The race to provide high bandwidth, high quality, always-on connectivity, any place any time, is heating up, and reassuringly there are competing, or perhaps I should say complementary, technologies to provide this service: 3G HSPA, fibre, DSL (broadband over telephone wires), metropolitan Wi-Fi meshes, and WiMAX.

If you are interested in convergence in general, you should keep an eye on Intellect’s regular reports this year in response to BERR’s newly formed convergence think tank.

Form factors

Everyone has an opinion on brick versus clamshell. Touch screens (newly in vogue thanks to the iPhone despite the unavoidable fingerprint smudging problems). Keyboard design. Thumbwheels. Screensize. Device dimensions and weight.

It becomes rapidly obvious that, as claimed above, one size will never fit all.

Keyboards are the thing for me. Having been born early enough to have worn brown flares and cheese cloth shirts as a child, I have never been a speedy txt’er with a numeric keypad, and I’ve bloated my suit pockets with a Nokia E61 for the last 18 months just to have that qwerty convenience.

A qwerty is a must-have as far as I’m concerned if I’m going to engage in non-voice dialogue with my phone. But with the E61 and E90 too big for the pocket by 2008 standards, and no sign of the E71 yet, I’ve been scouting round for something new. The best form factor in Barcelona today for me then comes in the form of two new i-mates… the 8502 and it’s bigger brother the 9502 with slide out keyboard.


Saying that, the HTC TyTN II is pretty slick too.

So big tick-in-the-box for keyboard and form factor, but I won’t be placing an order any time soon. No-one can ever find their perfect phone, and these models are ruled out for me as I can’t get on with Windows Mobile. It just doesn’t have that Symbian quality.

Ultra-wide band (UWB)

I’m increasingly impressed with the promise of UWB. Not that this is likely to be the acronym consumers will come to know, as it looks like, for good marketing reasons, a couple of existing brands will be hijacked for the introduction of UWB enabled capability. We’re likely to see “High speed Bluetooth” even though UWB shares little in common with common-all-garden Bluetooth. And “Wireless USB”, with UWB providing the wireless bit and not the USB bit.

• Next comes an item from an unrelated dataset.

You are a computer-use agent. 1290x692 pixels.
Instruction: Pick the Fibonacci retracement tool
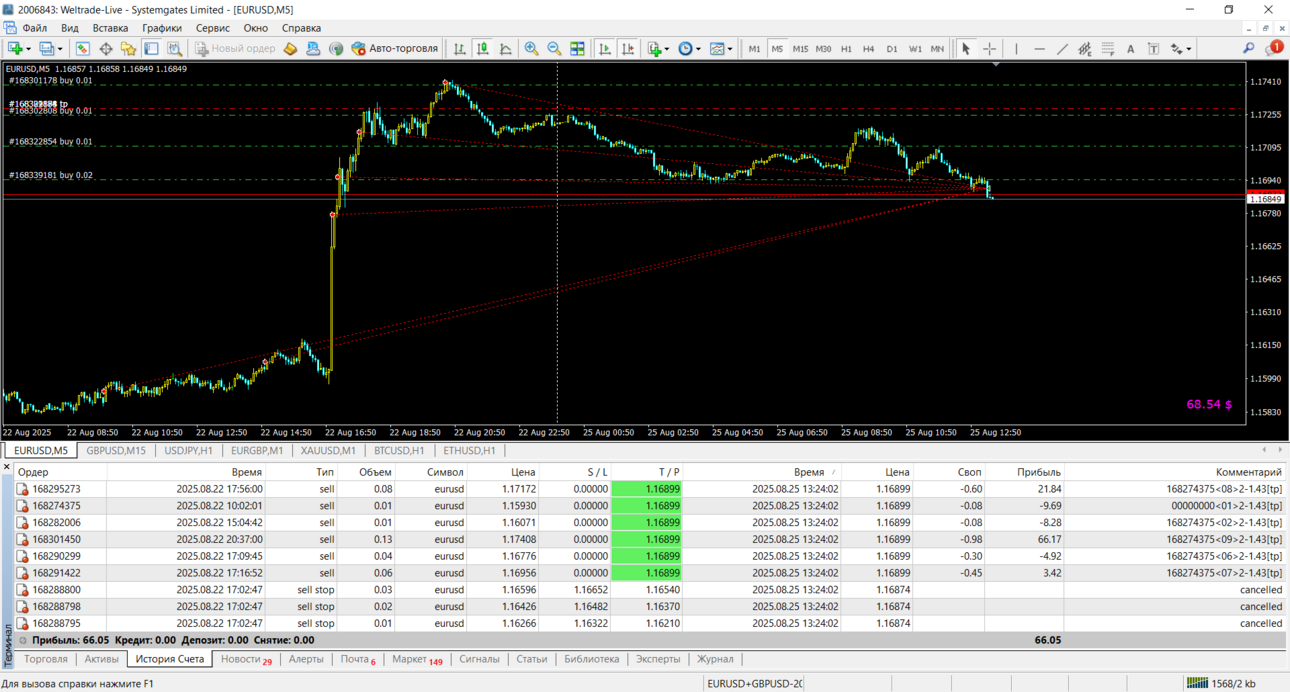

Artimi is the one to watch. They have earned a reputation for delivering without having over-promised. Imagine downloading a full-HD movie to your mobile device in 10 seconds for playback on a 1080p TV. Phone memory permitting, we’ll get this capability this decade. By the way, that’s my claim not necessarily Artimi’s.

Although Blu-ray appears to have won over the competing HD-DVD standard, it will be interesting to see how long we actually need physical disks with high bandwidth wireless streaming in the home.


The digital future is replete with convergent and divergent possibilities, acronyms, hyperbole, big hitters and sore losers. However things pan out, it’s clear that each and every year to come will provide new and exciting opportunities to those marketers with sufficient insight into the rapidly evolving digital world, the creativity and adaptability to develop new approaches and fresh formats to keep their campaign effectiveness ahead of the pack.